Ян повторял крепко запомнившиеся ему строки «Песни филаретов»:

Для нас же сила верыВернее меры сил!

Этих строк, как и всей «Песни филаретов», разумеется, не было в книге. А была в ней баллада «Романтики», и в ней слова: «Не премудрость пустая, мне ближе чувство и вера» — находили горячий отклик в сердце Яна.

Вера в Польшу, в ее возрождение. Потому-то безмерно волновала его поэма «Гражина», этот поэтический гимн во славу польской свободы и независимости от чужеземного ига.

Единство сил — вот верный наш оплот!

— Да, прав поэт, — сказал вслух Ян, закрывая книгу. — В единстве сил народа, в его вере в Польшу — наш оплот…

5

5 ноября 1821 года Александр Бернс был причислен к 1-ому батальону 3 полка туземной пехоты в Бомбее.

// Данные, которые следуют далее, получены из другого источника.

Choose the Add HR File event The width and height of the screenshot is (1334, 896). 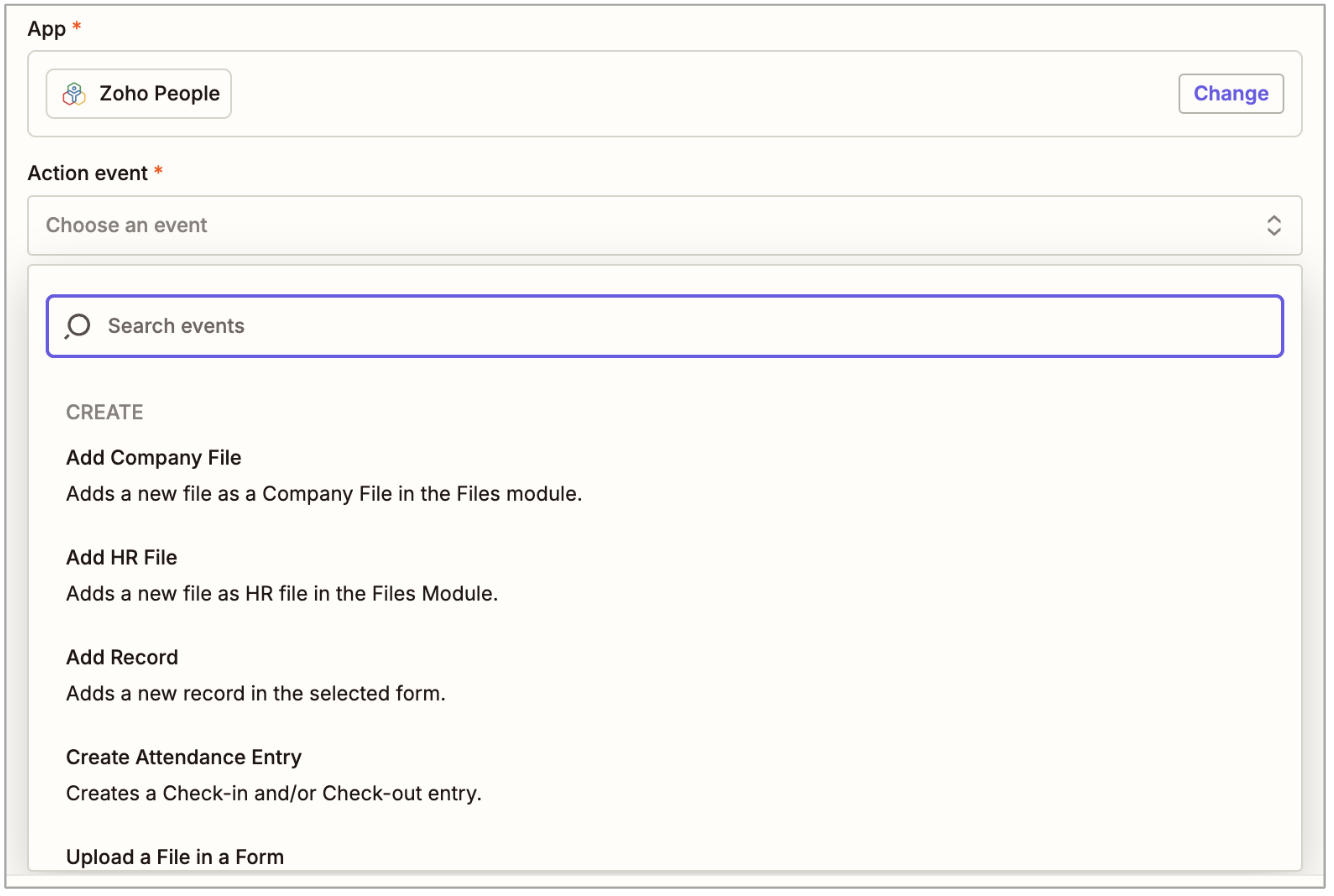pyautogui.click(x=121, y=557)
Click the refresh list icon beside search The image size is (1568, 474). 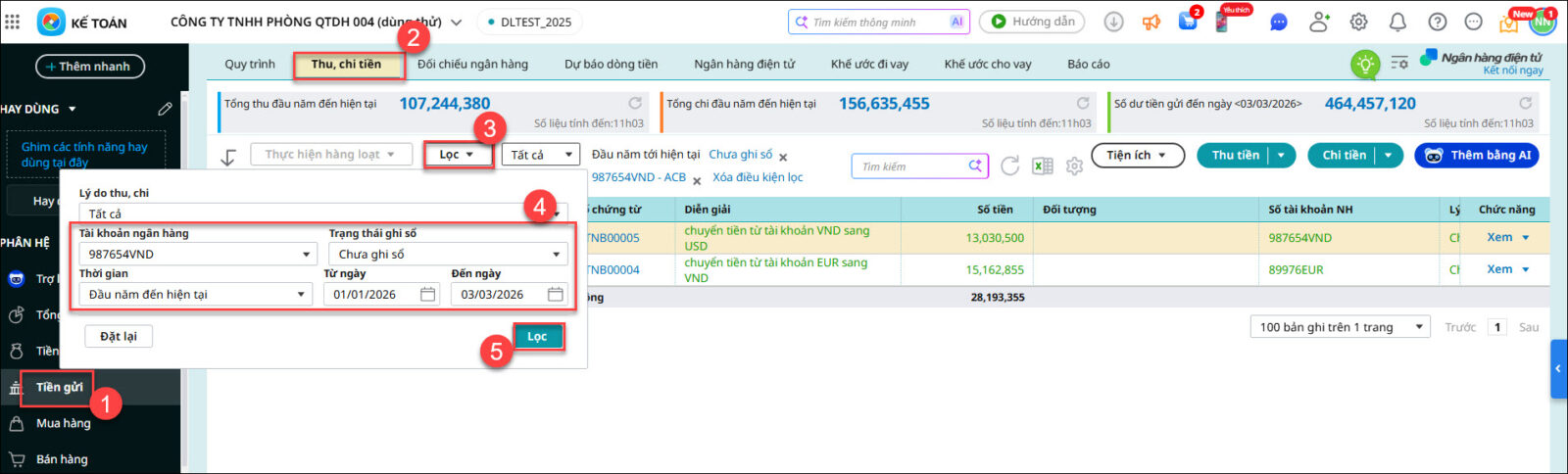1010,166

19 ноября он участвовал в параде и отметил в дневнике:

«Я начал свою военную карьеру».

Бернс начинал ее в обстановке, которая несколько отличалась от еще столь недавнего бурного прошлого.

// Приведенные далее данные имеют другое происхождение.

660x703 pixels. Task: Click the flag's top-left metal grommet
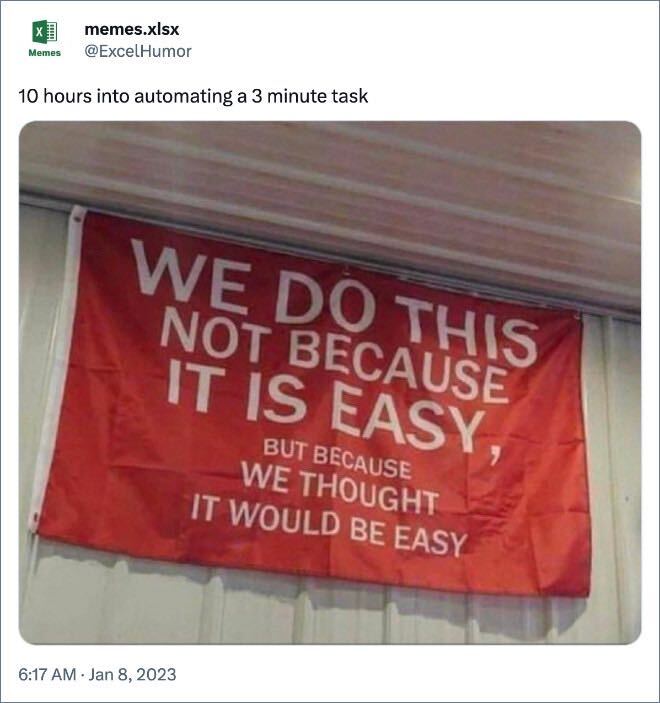pos(78,218)
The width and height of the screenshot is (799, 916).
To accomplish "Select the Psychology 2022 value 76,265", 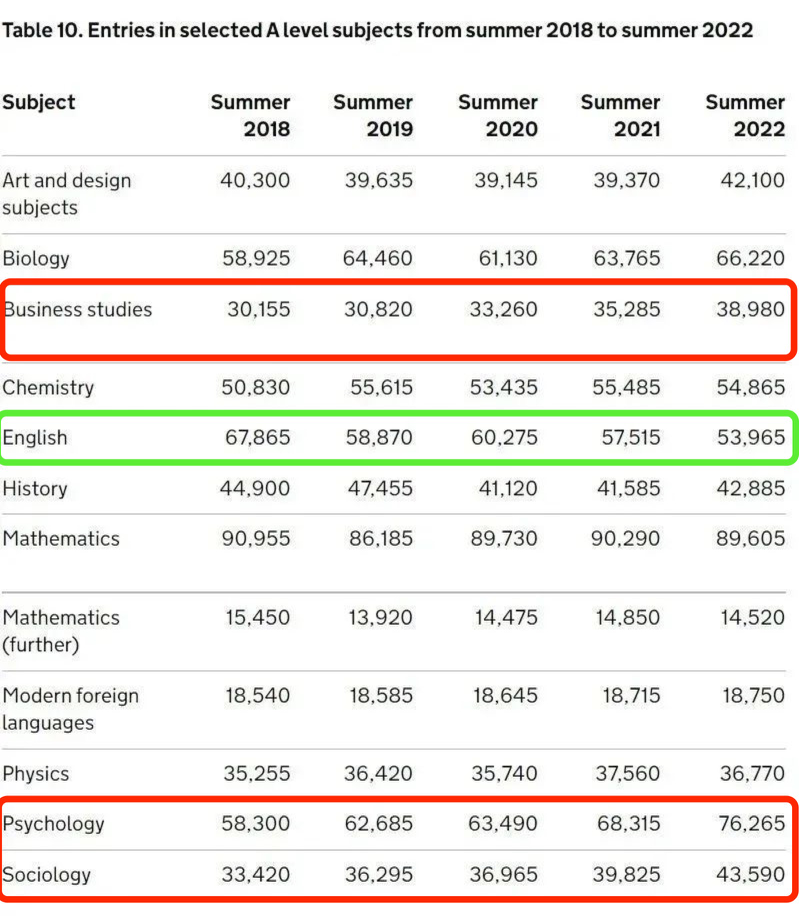I will 752,824.
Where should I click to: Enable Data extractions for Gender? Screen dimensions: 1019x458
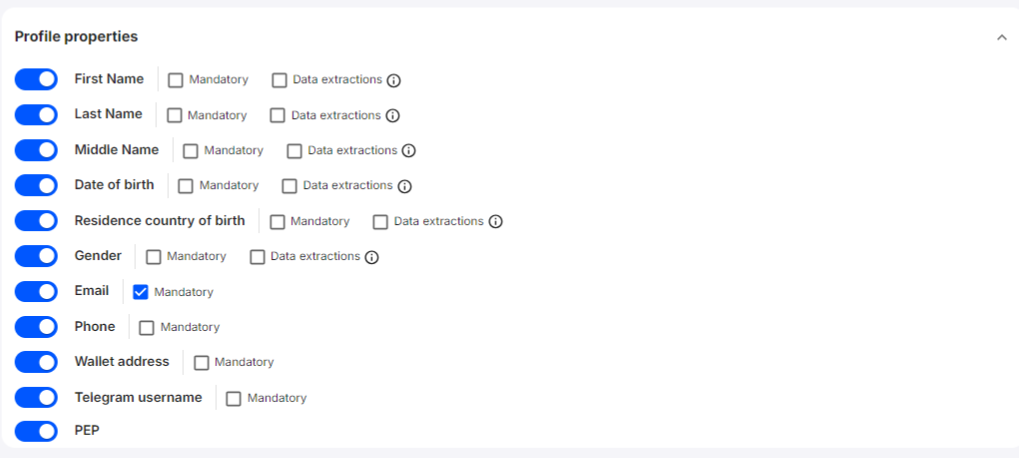(x=257, y=257)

Индия, от Майсора на юге Декана до Дели и Непала на севере Индостана, стала английской.

Вице-король Индии лорд Керзон впоследствии писал о положении в стране в это время:

«Дух тревожной усталости почил над Англо-Индией. Романтика приключений спала. Случайный спор о наследовании в каком-нибудь туземном государстве возбуждал чувство любопытства среди равнодушных сборщиков налогов и дремлющих судей или будил надежды на какое-либо дело в казармах или лагерях. Но усыпляющая монотонность не встречающего сопротивления господства не прерывалась. Гурки были спокойны, сикхи ласковы, и бирманцы не проявляли склонности шевельнуться. Но была ли мертва политическая изобретательность; и разве не мог способный молодой человек, жаждущий карьеры, открыть опасность или изобрести врага, которого можно было бы изобразить ужасным? Александр Бернс, нуждаясь в применении своих способностей, сделал все, что мог, чтобы найти новое применение для энергии».

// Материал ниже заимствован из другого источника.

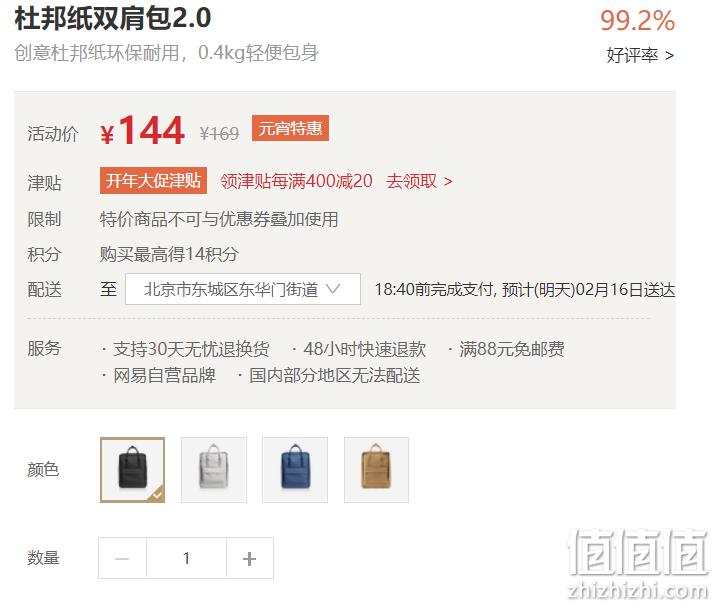This screenshot has height=608, width=717.
Task: Open the delivery address dropdown
Action: 243,289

В 1843 году в поисках счастья прибыл в Индию и поступил на службу Компании молодой француз граф де Варрен. Он оставил нам красочный портрет тех, кто в 30-х и 40-х годах искал и находил применение своей энергии, расширяя и упрочивая власть Англии над «жемчужиной в ее короне».

«Эти лица странствуют на свой собственный счет или на счет правительства; они проводят долгие годы, не видя ни одного европейца, и долгое пребывание среди диких племен придает их внешности нечто почти столь же дикое, как и нравы тех, с кем они были связаны. Иной раз можно увидеть человека с бородой, отращенной за много лет, в наряде, имеющем весьма мало следов Европы, с кожей, получившей свою окраску под южным солнцем, и со взором, усвоившим его огонь. Покрывающие верхнюю губу густые усы, спокойное, но суровое, энергичное, характерное выражение с трудом позволяют признать в таком человеке англичанина; в нем больше от испанца или араба. Его голова имеет лоб обширный и гордый; густые кудри волос слегка посеребрены; можно прочесть на его челе три качества, существенных и необходимых для избранной им роли: дух предприимчивости, отвага, призвание политика. Какое глубокое и интимное понимание человеческого сердца должен он иметь! Через сколько опасностей, волнений, приключений и катастроф должен он пройти! И вот возникает естественный вопрос: как же закончится эта жизнь? Наградами и почестями, воздаваемыми благодарной родиной, или мученичеством? Узрит ли он вновь скромный кров отца своего или вдали от своих станет жертвой кинжала или яда? Таков пионер английского величия! Это Поттинджер, это Стоддард, это Конноли, это Александр Бернс! Новые Колумбы — открыватели новых миров, прокладывающие новые пути для промышленности, создающие новые рынки для торговли; орудия, которые всегда должны создавать ловкое и великодушное правительство, предоставляя патриотизму двойное воздаяние: богатство и славу в конце карьеры».